TEXT BLOCK:
How to build floor in garage attic?

I want to add storage space above our 2-car garage by building a floor in the garage's attic and adding some drop-down stairs, so it's easy to get to the garage's attic.
Problem is the attic has 2x4 engineered trusses spaced every 2 feet apart, so I would have to add joists to support the weight of the floor, the weight of anyone walking up there, as well as the weight of the boxes and things that I'll be storing up there. I'm planning on using 3/4 or 1 inch plywood for the flooring in the garage attic.
The garage is 22 feet wide (the trusses go this way, so the trusses span 22 feet) and 20 feet deep. Would I need some kind of beam going down the middle to support the additional joists, so they wouldn't have to span the full 22 feet?

REQUEST 1:
Copy the garage attic text from "I want to add" to "the garage's attic.", word for word.
REQUEST 2:
Extend the garage attic floor text, starting right after its final sentence.
The data that comes next is from a different source than the garage attic text.

SOURCE MATERIAL:
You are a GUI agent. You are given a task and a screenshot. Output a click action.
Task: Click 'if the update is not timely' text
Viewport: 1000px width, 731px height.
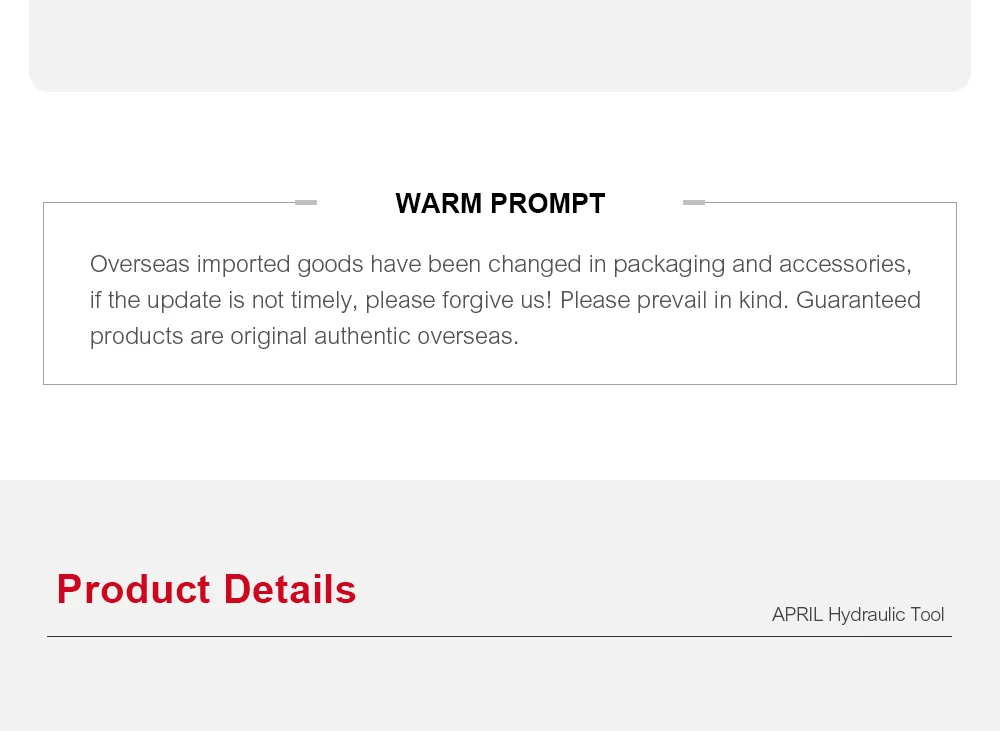[220, 300]
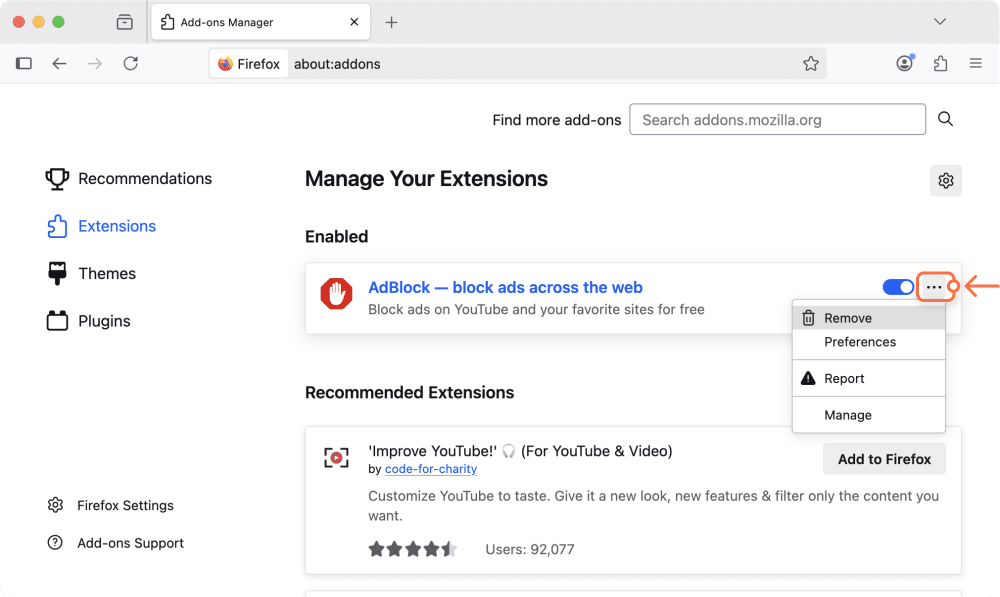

RIGHT ANSWER 1:
I want to add storage space above our 2-car garage by building a floor in the garage's attic and adding some drop-down stairs, so it's easy to get to the garage's attic.

RIGHT ANSWER 2:
What's the easiest way to add and support joists and a floor in a 2-car garage attic? The 2x4 trusses are, of course, resting on the walls of the garage, and there doesn't really appear to be a way to put any taller boards for joists (i.e., 2x8s or 2x10s) between the roof and the top of the garage walls since the only thing that will fit there now is the 2x4 ends of the trusses. It would be nice if I could just add 2x4s to the bottom of the trusses to make those thicker and stronger to support a floor, since they would fit perfectly between the tops of the walls and the roof, but since the trusses are spaced every 24 inches, rather than every 16 inches, as normal joists would be spaced, I'm guessing that won't work.
Has anyone done a similar project in the attic of a 2-car garage, and if so, how did you do it? Any advice or suggestions would be appreciated!!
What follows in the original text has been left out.